Metric | loss | mse | mae | val_loss | val_mse | val_mae | epoch |
---|---|---|---|---|---|---|---|
0 | 523.9864501953125 | 523.9864501953125 | 17.336877822875977 | 3533.88671875 | 3533.88671875 | 45.3958740234375 | 1 |
1 | 498.2512512207031 | 498.2512512207031 | 16.847721099853516 | 2530.9287109375 | 2530.9287109375 | 38.457763671875 | 2 |
2 | 482.28619384765625 | 482.28619384765625 | 16.42477035522461 | 1541.272216796875 | 1541.272216796875 | 31.401973724365234 | 3 |
3 | 425.48736572265625 | 425.48736572265625 | 15.42639446258545 | 1992.7490234375 | 1992.7490234375 | 36.24886703491211 | 4 |
4 | 388.6453857421875 | 388.6453857421875 | 14.706588745117188 | 1996.5902099609375 | 1996.5902099609375 | 34.83063507080078 | 5 |
5 | 373.5116271972656 | 373.5116271972656 | 14.228646278381348 | 1932.45654296875 | 1932.45654296875 | 35.72097396850586 | 6 |
6 | 392.7917175292969 | 392.7917175292969 | 13.689448356628418 | 2016.4285888671875 | 2016.4285888671875 | 33.22691345214844 | 7 |
7 | 296.2869567871094 | 296.2869567871094 | 12.641560554504395 | 1674.0047607421875 | 1674.0047607421875 | 30.684524536132812 | 8 |
8 | 268.0354309082031 | 268.0354309082031 | 11.95444393157959 | 1616.0892333984375 | 1616.0892333984375 | 29.922853469848633 | 9 |
9 | 243.9693603515625 | 243.9693603515625 | 11.280399322509766 | 1236.1129150390625 | 1236.1129150390625 | 26.667203903198242 | 10 |
Below is a histogram of the error for each data point. We can see that it looks somewhat like a bell curve centered near zero, a good sign, but it is skewed to the left. There also seems to be a slight dip in error close to zero as well as a large increase in errors between 10 and 15. Despite most of the errors being above -50 and below 25, some were off by more than (-)100.

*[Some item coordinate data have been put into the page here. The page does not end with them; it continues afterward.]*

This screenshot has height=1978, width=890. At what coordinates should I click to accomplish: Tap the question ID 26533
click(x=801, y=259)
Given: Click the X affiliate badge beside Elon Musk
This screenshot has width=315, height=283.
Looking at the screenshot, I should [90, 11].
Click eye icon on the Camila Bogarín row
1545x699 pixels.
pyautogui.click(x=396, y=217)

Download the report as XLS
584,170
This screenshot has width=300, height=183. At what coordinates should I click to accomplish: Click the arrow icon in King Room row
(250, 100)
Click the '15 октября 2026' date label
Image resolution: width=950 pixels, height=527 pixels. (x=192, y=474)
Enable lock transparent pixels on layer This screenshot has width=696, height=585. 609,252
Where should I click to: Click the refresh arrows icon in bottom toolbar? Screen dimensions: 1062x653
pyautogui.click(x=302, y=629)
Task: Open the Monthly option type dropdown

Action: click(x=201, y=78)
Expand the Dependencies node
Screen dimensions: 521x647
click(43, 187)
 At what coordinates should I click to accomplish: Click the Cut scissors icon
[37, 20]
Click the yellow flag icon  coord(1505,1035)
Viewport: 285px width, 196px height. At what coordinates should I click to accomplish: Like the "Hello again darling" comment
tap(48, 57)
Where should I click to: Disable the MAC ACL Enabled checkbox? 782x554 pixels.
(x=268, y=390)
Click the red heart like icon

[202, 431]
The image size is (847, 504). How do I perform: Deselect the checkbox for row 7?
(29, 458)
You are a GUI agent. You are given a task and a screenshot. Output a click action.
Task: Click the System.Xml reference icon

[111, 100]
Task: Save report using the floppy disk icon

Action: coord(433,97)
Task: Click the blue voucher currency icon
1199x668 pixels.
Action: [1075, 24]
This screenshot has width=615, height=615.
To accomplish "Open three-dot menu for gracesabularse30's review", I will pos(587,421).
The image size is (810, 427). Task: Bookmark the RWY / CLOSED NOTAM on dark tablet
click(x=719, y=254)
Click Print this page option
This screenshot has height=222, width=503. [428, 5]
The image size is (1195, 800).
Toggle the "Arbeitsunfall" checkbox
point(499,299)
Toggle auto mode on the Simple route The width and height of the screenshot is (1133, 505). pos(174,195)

Here are graphs of training and validation loss and mae for each epoch. We can see why at first I thought 3 epochs would be sufficient, as there is a huge decrease in mae as well as loss from epoch 1 to 3. Afterwards, it seemed to be stagnant, but then decreased further until 10. Due to training taking about seven hours, I decided not to test anything higher than 10 epochs, as it would take too long. We can also see that, although validation loss and mae are decreasing, the model is very overfit.
If I were to do this project again, or if this course were longer than five weeks so that we could have more time for this project, the first thing I would add would be using augmentation on the images to try to help with this major overfitting problem I have. This could make the training loss and mae worse, but the testing loss and mae should be improved. This would not be the solution to everything, however, as the values for the training data are still very high, so maybe I could try out different loss or optimizer functions, although the ones that I did try already were not as good as mse and RMSprop. Potentially something else I could do to try and solve the accuracy issue would be to drop some values that appear to be hurting accuracy, such as the images with no population. This seems to be throwing off the model, as it expects there to be a population in every image due to random noise. Doing this would prevent the model from underestimating other values and hopefully help with the accuracy. Lastly, although it might take much longer, I could try to increase the amount of epochs, as testing loss and mae appeared to be on a downtrend when I cut off the epochs at 10.